Just as all the great scientific advancements came out of warfare – superglue, radar, twinkies – the escalation in cinematic hostilaties has kicked everything up a notch.
The Dark Knight Rises is pretty exciting, about as exciting as you’d expect a third Batman movie from Christopher Nolan to be. The great, sainted Tim Burton only managed two, after all, and many were of the opinion that two was half a movie too many.
It’s what comes next that’s equally exciting. Avengers Assemble, and the Marvel Studios boom that followed Iron Man, has set a new watermark for the treatment of an intellectual property. Sure Marvel as an overall brand has definitely had some weak movies, but the core line has been a massive commercial success, and DC’s cinematic handlers Warner Bros are definitely looking to give their projects similar longevity, and perhaps even build to some sort of crossover, shared universe.
Although the odds of a successful Justice League movie don’t even merit discussion, there’s no reason DC movies couldn’t feed into one another with similar success, cameos, crossovers, maybe even a Batman/Superman flick!
Online, one rumour to have gained traction with fandom is that Inception star Joseph Gordon-Levitt, whose Dark Knight Rises character is known only as GCPD cop John Blake, will take on the mantle of the Bat when/if Bruce Wayne (Christian Bale) dies at the hands of Bane, and the trilogy is concluded.
Whether or not that’s actually what unfolds, it’s a plausible scenario and an intriguing business model.
Wayne could die, and bequeath not only his pointy ears, but his family fortune, to Blake – perhaps including avuncular butler Alfred, and a recently orphaned Dick Grayson to ease the difficult transition.

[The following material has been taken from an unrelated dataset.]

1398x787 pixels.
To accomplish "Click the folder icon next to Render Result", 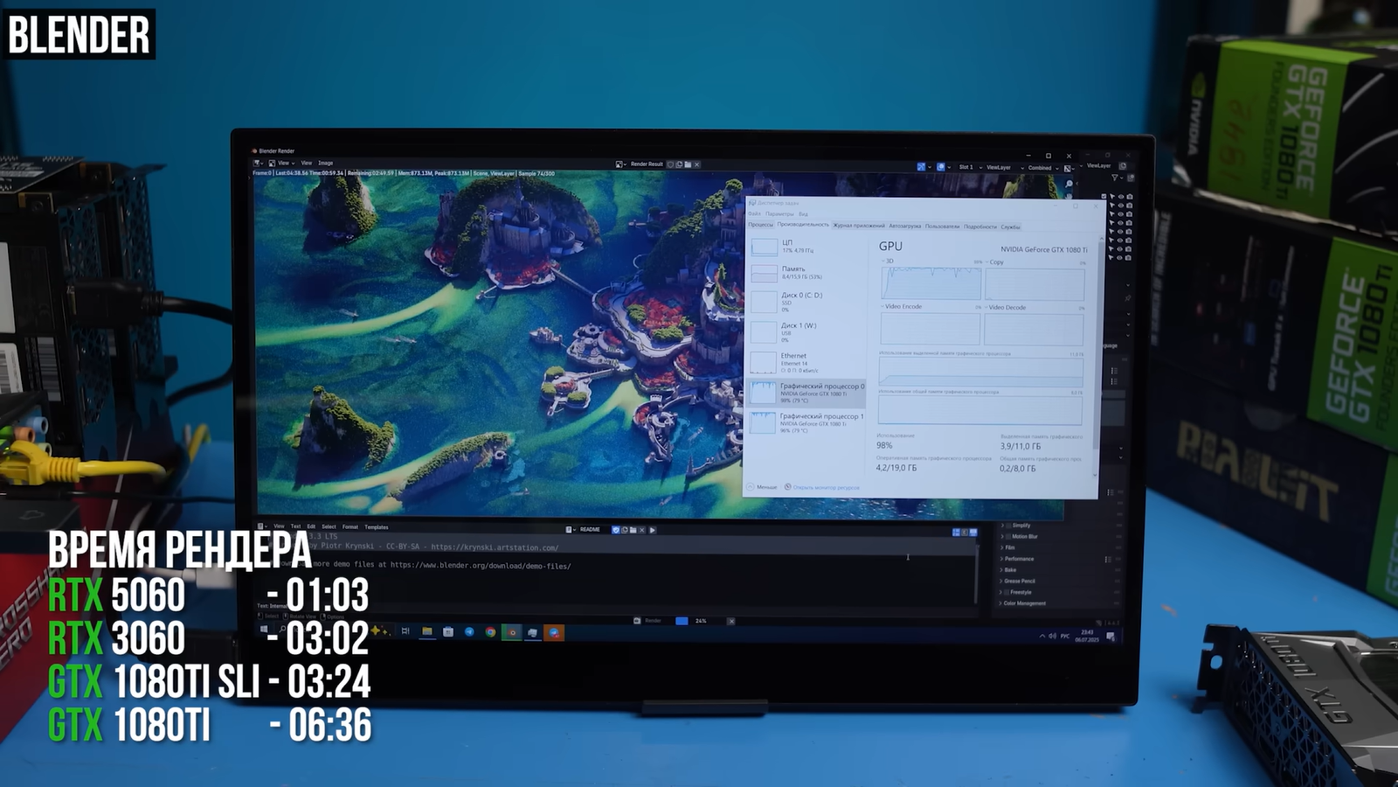I will (688, 164).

They were talking about a Batman Beyond movie at some point, after all, and this dynamic isn’t all that dissimilar.
With Man Of Steel, Zack Snyder’s long mooted Superman reboot, due in 2013, no shared DC universe would be complete without a Batman to act as his dark shadow.
Admittedly it’s a huge risk getting shot of Bruce Wayne, and with him a lot of the other tropes that casual movie viewers expect from the story – you know, the playboy billionnaire ‘mask’ that hides the driven vigilante – but it’d be a bigger risk still to toss aside all links to one of the most successful superhero movie lines to date and be seen to have rushed out a cynical reboot – as The Amazing Spider-Man is perceived to have done with Sam Raimi’s own beloved triptych.
Avengers Assemble is a superhero movie cold war turned hot, and the old weapons – the dreary, cyclical rehashes of the names and costumes that hit all the previous high notes – will no longer do.
DC and Warner need a nuclear arsenal of their own.
If that requires a more pliant new Batman saga, with a central character they can mould into the sort of chap you could stand next to the Last Son of Krypton on screen and on the shelves of Toys R Us, yet maintains a narrative link and as much of the audience’s good feeling as the three films that came before, well, that’s a risk worth taking.